TASK PROMPT →
Please print every record below exactly as it reads.

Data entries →

Start of Block

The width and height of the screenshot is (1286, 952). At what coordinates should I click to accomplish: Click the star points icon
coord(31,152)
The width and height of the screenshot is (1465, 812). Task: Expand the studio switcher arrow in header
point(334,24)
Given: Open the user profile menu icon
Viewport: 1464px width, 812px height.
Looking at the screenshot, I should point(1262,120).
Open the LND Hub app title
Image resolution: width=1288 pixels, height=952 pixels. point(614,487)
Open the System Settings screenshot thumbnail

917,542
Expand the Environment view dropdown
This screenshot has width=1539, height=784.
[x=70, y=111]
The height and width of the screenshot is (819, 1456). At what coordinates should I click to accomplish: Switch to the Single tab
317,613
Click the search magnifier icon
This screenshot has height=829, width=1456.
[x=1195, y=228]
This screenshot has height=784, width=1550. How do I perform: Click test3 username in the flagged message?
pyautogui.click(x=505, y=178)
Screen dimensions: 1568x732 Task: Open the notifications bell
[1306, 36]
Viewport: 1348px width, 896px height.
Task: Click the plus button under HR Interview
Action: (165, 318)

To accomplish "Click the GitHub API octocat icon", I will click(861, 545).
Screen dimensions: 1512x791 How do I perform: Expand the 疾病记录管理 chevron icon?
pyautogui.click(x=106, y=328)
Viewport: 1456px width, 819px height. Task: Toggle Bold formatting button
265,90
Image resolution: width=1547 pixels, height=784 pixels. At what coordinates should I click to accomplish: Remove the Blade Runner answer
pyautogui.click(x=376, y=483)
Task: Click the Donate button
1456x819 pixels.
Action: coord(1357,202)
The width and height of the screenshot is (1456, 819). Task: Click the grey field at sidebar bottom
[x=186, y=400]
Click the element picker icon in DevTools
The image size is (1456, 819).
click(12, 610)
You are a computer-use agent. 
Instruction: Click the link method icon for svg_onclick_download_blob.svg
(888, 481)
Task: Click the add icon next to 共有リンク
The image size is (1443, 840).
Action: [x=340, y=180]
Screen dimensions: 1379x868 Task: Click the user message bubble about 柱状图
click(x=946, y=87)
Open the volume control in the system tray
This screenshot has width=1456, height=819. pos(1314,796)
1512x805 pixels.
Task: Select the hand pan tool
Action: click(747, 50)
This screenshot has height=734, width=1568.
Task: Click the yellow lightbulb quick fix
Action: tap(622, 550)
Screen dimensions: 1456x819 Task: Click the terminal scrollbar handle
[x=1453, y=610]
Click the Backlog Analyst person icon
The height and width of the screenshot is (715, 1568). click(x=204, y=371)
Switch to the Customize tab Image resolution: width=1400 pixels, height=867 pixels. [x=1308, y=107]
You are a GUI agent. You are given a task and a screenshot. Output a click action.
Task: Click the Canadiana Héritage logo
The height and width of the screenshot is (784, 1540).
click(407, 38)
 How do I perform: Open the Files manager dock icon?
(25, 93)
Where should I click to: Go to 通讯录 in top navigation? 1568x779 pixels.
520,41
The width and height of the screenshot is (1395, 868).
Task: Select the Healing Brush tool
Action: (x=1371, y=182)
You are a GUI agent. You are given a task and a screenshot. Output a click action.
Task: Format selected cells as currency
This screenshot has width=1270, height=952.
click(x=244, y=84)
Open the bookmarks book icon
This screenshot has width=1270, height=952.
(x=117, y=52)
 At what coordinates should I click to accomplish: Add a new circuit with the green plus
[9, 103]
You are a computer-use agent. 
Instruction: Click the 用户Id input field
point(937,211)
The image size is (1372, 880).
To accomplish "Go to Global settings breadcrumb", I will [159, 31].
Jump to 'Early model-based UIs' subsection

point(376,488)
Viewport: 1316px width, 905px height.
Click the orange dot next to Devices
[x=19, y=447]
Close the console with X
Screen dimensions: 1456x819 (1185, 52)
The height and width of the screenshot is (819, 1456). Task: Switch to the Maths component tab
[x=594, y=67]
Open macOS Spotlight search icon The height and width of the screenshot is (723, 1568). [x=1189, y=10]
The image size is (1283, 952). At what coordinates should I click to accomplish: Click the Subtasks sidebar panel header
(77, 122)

End of Block

OUTPUT BELOW →
The width and height of the screenshot is (1286, 952). At what coordinates should I click to accomplish: Click the star points icon
coord(31,152)
The width and height of the screenshot is (1465, 812). Task: Expand the studio switcher arrow in header
point(334,24)
Given: Open the user profile menu icon
Viewport: 1464px width, 812px height.
Looking at the screenshot, I should point(1262,120).
Open the LND Hub app title
Image resolution: width=1288 pixels, height=952 pixels. point(614,487)
Open the System Settings screenshot thumbnail

917,542
Expand the Environment view dropdown
This screenshot has width=1539, height=784.
[x=70, y=111]
The height and width of the screenshot is (819, 1456). At what coordinates should I click to accomplish: Switch to the Single tab
317,613
Click the search magnifier icon
This screenshot has height=829, width=1456.
[x=1195, y=228]
This screenshot has height=784, width=1550. How do I perform: Click test3 username in the flagged message?
pyautogui.click(x=505, y=178)
Screen dimensions: 1568x732 Task: Open the notifications bell
[1306, 36]
Viewport: 1348px width, 896px height.
Task: Click the plus button under HR Interview
Action: (165, 318)

To accomplish "Click the GitHub API octocat icon", I will click(861, 545).
Screen dimensions: 1512x791 How do I perform: Expand the 疾病记录管理 chevron icon?
pyautogui.click(x=106, y=328)
Viewport: 1456px width, 819px height. Task: Toggle Bold formatting button
265,90
Image resolution: width=1547 pixels, height=784 pixels. At what coordinates should I click to accomplish: Remove the Blade Runner answer
pyautogui.click(x=376, y=483)
Task: Click the Donate button
1456x819 pixels.
Action: coord(1357,202)
The width and height of the screenshot is (1456, 819). Task: Click the grey field at sidebar bottom
[x=186, y=400]
Click the element picker icon in DevTools
The image size is (1456, 819).
click(12, 610)
You are a computer-use agent. 
Instruction: Click the link method icon for svg_onclick_download_blob.svg
(888, 481)
Task: Click the add icon next to 共有リンク
The image size is (1443, 840).
Action: [x=340, y=180]
Screen dimensions: 1379x868 Task: Click the user message bubble about 柱状图
click(x=946, y=87)
Open the volume control in the system tray
This screenshot has width=1456, height=819. pos(1314,796)
1512x805 pixels.
Task: Select the hand pan tool
Action: click(747, 50)
This screenshot has height=734, width=1568.
Task: Click the yellow lightbulb quick fix
Action: tap(622, 550)
Screen dimensions: 1456x819 Task: Click the terminal scrollbar handle
[x=1453, y=610]
Click the Backlog Analyst person icon
The height and width of the screenshot is (715, 1568). click(x=204, y=371)
Switch to the Customize tab Image resolution: width=1400 pixels, height=867 pixels. [x=1308, y=107]
You are a GUI agent. You are given a task and a screenshot. Output a click action.
Task: Click the Canadiana Héritage logo
The height and width of the screenshot is (784, 1540).
click(407, 38)
 How do I perform: Open the Files manager dock icon?
(25, 93)
Where should I click to: Go to 通讯录 in top navigation? 1568x779 pixels.
520,41
The width and height of the screenshot is (1395, 868).
Task: Select the Healing Brush tool
Action: (x=1371, y=182)
You are a GUI agent. You are given a task and a screenshot. Output a click action.
Task: Format selected cells as currency
This screenshot has width=1270, height=952.
click(x=244, y=84)
Open the bookmarks book icon
This screenshot has width=1270, height=952.
(x=117, y=52)
 At what coordinates should I click to accomplish: Add a new circuit with the green plus
[9, 103]
You are a computer-use agent. 
Instruction: Click the 用户Id input field
point(937,211)
The image size is (1372, 880).
To accomplish "Go to Global settings breadcrumb", I will [159, 31].
Jump to 'Early model-based UIs' subsection

point(376,488)
Viewport: 1316px width, 905px height.
Click the orange dot next to Devices
[x=19, y=447]
Close the console with X
Screen dimensions: 1456x819 (1185, 52)
The height and width of the screenshot is (819, 1456). Task: Switch to the Maths component tab
[x=594, y=67]
Open macOS Spotlight search icon The height and width of the screenshot is (723, 1568). [x=1189, y=10]
The image size is (1283, 952). At what coordinates should I click to accomplish: Click the Subtasks sidebar panel header
(77, 122)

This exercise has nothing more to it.